Under cover of a rapid-fire exchange of pleasantries between Fleetwood and O'Hara, Plank turned to Mortimer, hesitating:

"I rather liked Siward when I met him at Shotover," he ventured. "I'm very sorry he's down and out."

"He drinks," shrugged Mortimer, diluting his mineral water with Irish whisky. "He can't let it alone; he's like all the Siwards. I could have told you that the first time I ever saw him. We all told him to cut it out, because he was sure to do some damfool thing if he didn't. He's done it, and his clubs have cut him out. It's his own funeral. ... Well, here's to you!"

"Cut who out?" asked Fleetwood, ignoring O'Hara's parting shot concerning the decadence of the Fleetwood stables and their owner.

"Stephen Siward. I always said that he was sure, sooner or later, to land in the family ditch. He has a right to, of course; the gutter is public property."

"It's a damned sad thing," said Fleetwood slowly.

After a pause Plank said: "I think so, too. ... I don't know him very well."

"You may know him better now," said O'Hara insolently.

Plank reddened, and, after a moment: "I should be glad to, if he cares to know me."

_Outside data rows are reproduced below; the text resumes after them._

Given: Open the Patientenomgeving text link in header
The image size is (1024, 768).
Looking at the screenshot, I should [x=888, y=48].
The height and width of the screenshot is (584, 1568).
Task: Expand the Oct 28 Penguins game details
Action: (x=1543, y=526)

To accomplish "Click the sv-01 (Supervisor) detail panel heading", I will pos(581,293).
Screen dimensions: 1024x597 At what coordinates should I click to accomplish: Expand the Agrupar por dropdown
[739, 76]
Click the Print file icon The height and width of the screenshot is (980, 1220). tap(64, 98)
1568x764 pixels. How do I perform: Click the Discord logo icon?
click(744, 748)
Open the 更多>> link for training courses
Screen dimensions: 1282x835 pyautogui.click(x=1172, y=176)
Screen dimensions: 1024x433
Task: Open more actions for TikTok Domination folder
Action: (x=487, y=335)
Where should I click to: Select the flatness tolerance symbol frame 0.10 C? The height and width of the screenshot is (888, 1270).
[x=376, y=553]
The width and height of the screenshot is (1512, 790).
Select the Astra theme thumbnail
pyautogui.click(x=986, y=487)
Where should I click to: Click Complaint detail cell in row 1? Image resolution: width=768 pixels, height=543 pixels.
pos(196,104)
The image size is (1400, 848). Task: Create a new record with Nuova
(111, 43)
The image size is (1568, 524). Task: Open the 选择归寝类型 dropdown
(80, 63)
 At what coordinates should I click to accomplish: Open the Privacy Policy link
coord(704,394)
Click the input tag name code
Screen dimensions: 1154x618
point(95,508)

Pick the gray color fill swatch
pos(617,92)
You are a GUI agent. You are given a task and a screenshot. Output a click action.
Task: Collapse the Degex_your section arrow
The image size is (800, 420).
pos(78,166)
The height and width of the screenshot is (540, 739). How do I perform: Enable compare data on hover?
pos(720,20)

"Mortimer doesn't care for him, but he's an awfully good fellow, all the same," said Fleetwood, turning to Plank; "he's been an ass, but who hasn't? I like him tremendously, and I feel very bad over the mess he made of it after that crazy dinner I gave in my rooms. What? You hadn't heard of it? Why man, it's the talk of the clubs."

"I suppose that is why I haven't heard," said Plank simply; "my club-life is still in the future."

"Oh!" said Fleetwood with an involuntary stare, surprised, a trifle uncomfortable, yet somehow liking Plank, and not understanding why.

"I'm not in anything, you see; I'm only up for the Patroons and the Lenox," added Plank gravely.

"I see. Certainly. Er--hope you'll make 'em; hope to see you there soon. Er--I see by the papers you've been jollying the clergy, Mr. Plank. Awfully handsome of you, all that chapel business. I say: I've a cousin--er--young architect; Beaux Arts, and all that--just over. I'd awfully like to have him given a chance at that competition; invited to try, you see. I don't suppose it could be managed, now--"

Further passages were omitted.